Avoid placing the stoma in a large fold (Fig. 44-3C).
Shortened Mesentery
The shortened mesentery is often a result of fibrosis, adhesions, or inflammation and can be further complicated by fragility of soft tissue and bowel itself, often resulting in challenges with reach. Examples include:
Patients with central obesity
Patients with a history of desmoid tumors
IBD
Previous laparotomies
Previous peritonitis
Prior external beam radiotherapy
Previous history of bowel resection: intestinal ischemia, necrotizing enterocolitis, omphalocele, or gastroschisis
ILEOSTOMY
Technique
Maximizing the mesenteric length:
Division of the terminal ileum as close to the cecum as possible.
Ligation of the ileocolic artery at its origin, vascular supply via preserved collaterals of mesoileum (Fig. 44-4).
FIGURE 44-4 ▪ Ligation of the ileocolic artery at its origin. (Reprinted with permission, Cleveland Clinic Center for Medical Art & Photography © 2019. All Rights Reserved.)
Dissection of the base of the small bowel mesentery to the third portion of the duodenum.
Creation of windows in the small bowel mesentery overlying the superior mesenteric artery (first, inject the mesentery with saline to lessen the chance of injuring the main feeding vessel) (Fig. 44-5).
Division of the immediate peristomal mesentery for 5 cm or less.
Rectus abdominis muscle-splitting incision (˜3 cm aperture).
Suture cut edge of the ileum to the dermis and not the epidermis, to prevent mucosal implants (2.5-cm spout for easy pouching) (Fig. 44-6).
Creation of an end-loop ileostomy (when the intestinal segment providing the best reach is located proximally to the proposed end ostomy site) (Fig. 44-7).
FIGURE 44-7 ▪ Creation of an end-loop ileostomy. (Reprinted with permission, Cleveland Clinic Center for Medical Art & Photography © 2019. All Rights Reserved.)

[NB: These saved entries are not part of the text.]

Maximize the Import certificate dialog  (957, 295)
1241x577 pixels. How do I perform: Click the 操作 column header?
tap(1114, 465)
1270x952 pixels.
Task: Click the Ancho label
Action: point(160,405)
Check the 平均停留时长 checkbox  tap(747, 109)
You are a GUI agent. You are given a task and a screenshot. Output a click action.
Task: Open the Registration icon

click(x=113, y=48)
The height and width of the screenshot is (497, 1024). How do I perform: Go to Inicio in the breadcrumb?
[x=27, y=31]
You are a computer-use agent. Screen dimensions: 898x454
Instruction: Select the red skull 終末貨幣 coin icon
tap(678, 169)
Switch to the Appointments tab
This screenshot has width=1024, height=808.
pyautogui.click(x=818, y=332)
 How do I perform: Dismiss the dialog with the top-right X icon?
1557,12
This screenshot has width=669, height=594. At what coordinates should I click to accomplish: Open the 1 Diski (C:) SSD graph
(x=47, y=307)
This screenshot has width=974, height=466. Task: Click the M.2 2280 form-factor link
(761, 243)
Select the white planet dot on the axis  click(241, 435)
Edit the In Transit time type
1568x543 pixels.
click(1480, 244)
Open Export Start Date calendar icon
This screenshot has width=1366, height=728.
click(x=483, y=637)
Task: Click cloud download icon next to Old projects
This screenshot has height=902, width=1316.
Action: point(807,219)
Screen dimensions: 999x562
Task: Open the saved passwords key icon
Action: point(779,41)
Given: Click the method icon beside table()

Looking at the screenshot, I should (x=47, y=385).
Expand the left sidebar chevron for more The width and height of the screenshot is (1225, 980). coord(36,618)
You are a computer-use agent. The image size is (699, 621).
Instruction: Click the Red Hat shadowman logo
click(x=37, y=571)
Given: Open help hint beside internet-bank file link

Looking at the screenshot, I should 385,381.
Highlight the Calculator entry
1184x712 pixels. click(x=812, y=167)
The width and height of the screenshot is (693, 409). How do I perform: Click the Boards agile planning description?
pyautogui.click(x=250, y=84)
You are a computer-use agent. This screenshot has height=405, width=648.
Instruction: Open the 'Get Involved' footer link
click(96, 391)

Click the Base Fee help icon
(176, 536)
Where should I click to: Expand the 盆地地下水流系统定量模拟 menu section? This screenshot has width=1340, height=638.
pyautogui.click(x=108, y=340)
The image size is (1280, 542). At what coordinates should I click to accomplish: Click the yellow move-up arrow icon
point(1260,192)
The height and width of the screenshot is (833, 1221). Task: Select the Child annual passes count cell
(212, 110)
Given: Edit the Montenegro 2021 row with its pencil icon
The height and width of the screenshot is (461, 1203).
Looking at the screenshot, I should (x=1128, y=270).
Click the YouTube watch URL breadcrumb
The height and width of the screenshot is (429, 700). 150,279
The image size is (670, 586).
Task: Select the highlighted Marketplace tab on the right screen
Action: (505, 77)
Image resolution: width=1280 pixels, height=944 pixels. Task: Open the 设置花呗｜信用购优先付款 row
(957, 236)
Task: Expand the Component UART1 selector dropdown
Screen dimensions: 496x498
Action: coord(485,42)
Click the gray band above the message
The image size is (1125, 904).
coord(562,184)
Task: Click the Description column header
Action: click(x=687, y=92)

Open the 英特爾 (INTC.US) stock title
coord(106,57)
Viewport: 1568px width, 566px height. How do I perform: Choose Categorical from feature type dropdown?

Creation of a loop-end ileostomy in discontinuity (Fig. 44-8) (when an everted loop ostomy cannot be created when the proposed segment will not reach the anterior abdominal wall without undue tension despite freeing of the small intestine mesentery to the duodenum). The distal corner end may be matured out the inferior aspect (Fig. 44-8A) or divided and placed in or under the fascia (Fig. 44-8B).
Elongated division of the anterior rectus fascia, rectus muscle, and posterior sheath to minimize the risk of vascular compression (Fig. 44-9).
An extra-small wound protector can be used as a delivery device, facilitating passage.
A long, flexible mesenteric support rod, which can be attached to a ureteric filiform catheter, may be used for mechanical support (severe obesity, carcinomatosis, dense adhesions that prevent adequate mobilization, or in cases of extensive bowel resection) (Fig. 44-10).